Whole Cell Protein and LPS Gels
Categorized: Protein Purification and Gel Electrophoresis
Hitchcock and Brown. 1983. Journal of Bacteriology, 154:269-277
This is a procedure analyzing LPS produced by bacteria, by using a protein-free LPS preparation and after gel electrophoresis, staining the gel using a LPS specific stain.
- Lysing buffer:
- 2% SDS
- 4% 2-mercaptoethanol
- 10% glycerol
- 0.1 M Tris-HCl, pH 6.8
- Grow the bacteria overnight on appropriate agar plates.

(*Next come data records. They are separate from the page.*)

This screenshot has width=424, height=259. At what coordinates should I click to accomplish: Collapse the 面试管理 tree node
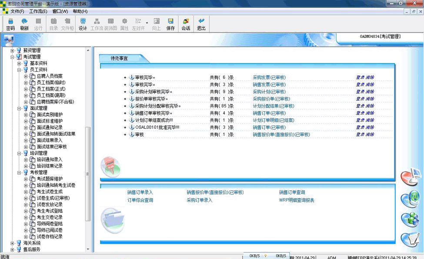20,108
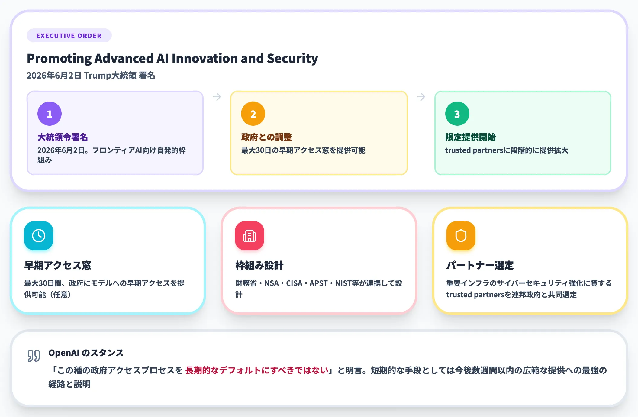Click the EXECUTIVE ORDER badge

pos(69,36)
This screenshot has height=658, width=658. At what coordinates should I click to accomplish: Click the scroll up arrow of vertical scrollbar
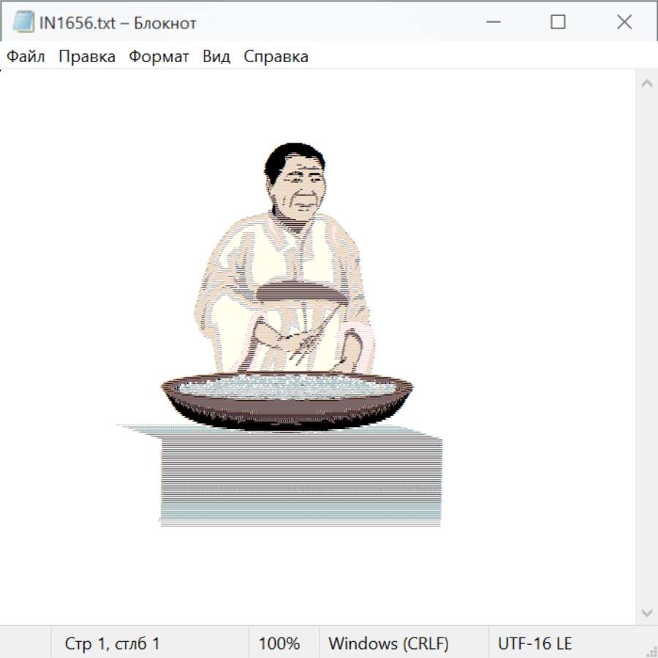click(x=646, y=84)

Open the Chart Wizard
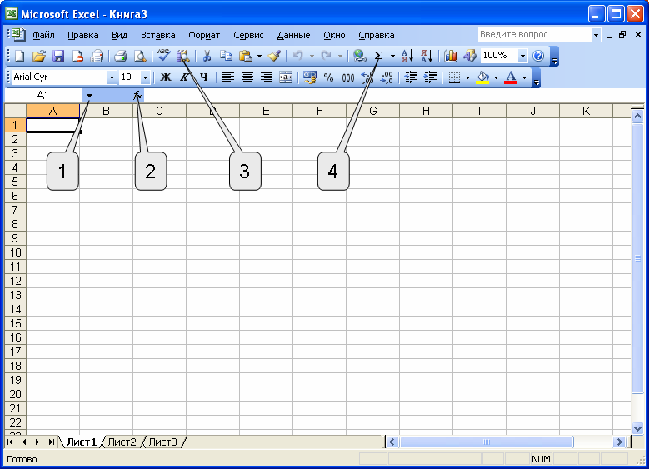(x=451, y=56)
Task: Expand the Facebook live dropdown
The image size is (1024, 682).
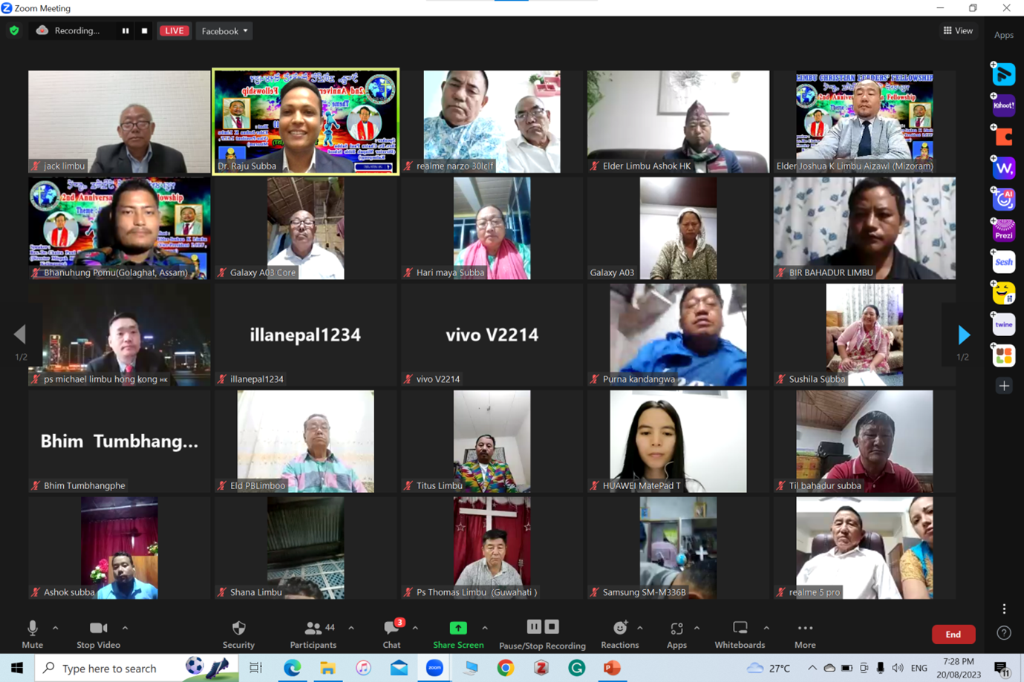Action: (224, 31)
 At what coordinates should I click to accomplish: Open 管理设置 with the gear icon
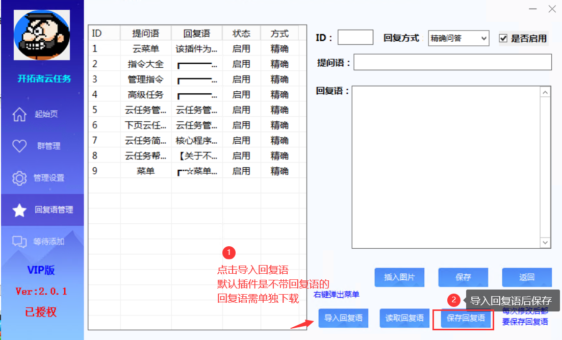point(42,178)
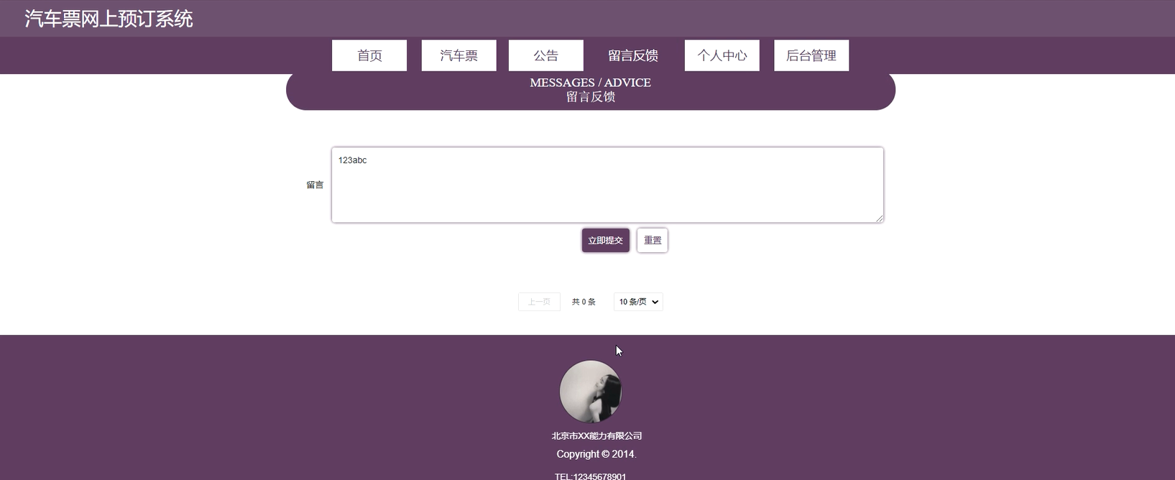This screenshot has height=480, width=1175.
Task: Click the 共 0 条 total count text
Action: click(584, 302)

- Harvest cells with A sterile loop and suspend in 0.9% saline to an OD600 of 0.4 (equivalent to 200 Klett units using a blue filter).
- Remove 1.5ml of the suspension and centrifuge in a microfuge for 1 1/2 minutes to pellet the cells.

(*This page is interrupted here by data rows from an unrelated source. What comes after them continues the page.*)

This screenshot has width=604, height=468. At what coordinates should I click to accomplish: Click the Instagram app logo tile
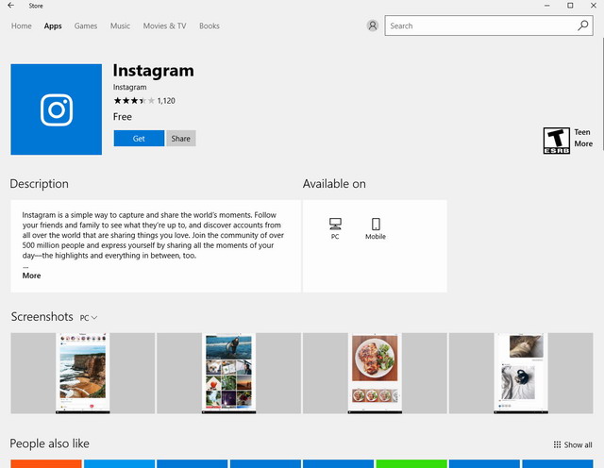[56, 109]
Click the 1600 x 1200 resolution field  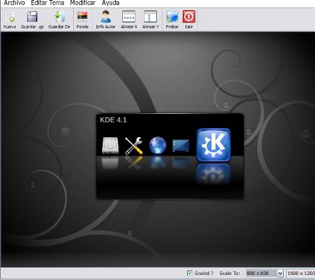click(301, 273)
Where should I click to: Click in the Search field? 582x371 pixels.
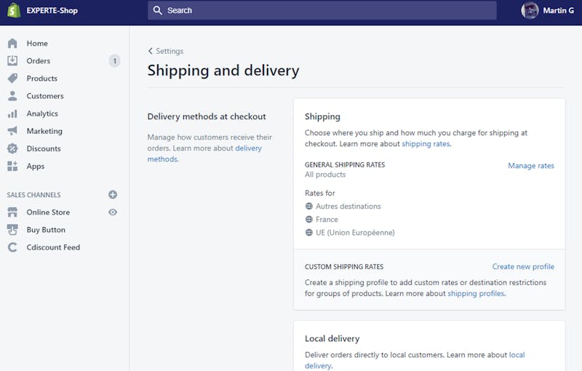(x=322, y=10)
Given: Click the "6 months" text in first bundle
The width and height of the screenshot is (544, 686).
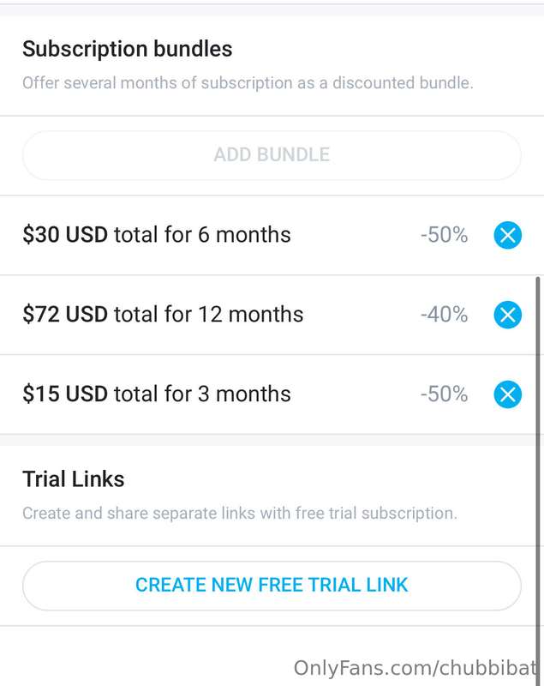Looking at the screenshot, I should point(244,235).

- Solubilize the pellets in 100ul of lysing buffer.
- Heat the lysates to 100oC for 10 minutes.
- For protein digestion of the samples, add 25ug of proteinase K, solubilize in 10ul of the lysing buffer to each boiled lysate. Incubate at 60oC for 1 hour.
- Run the gel as usual and stain with silver (see the silver staining protocol).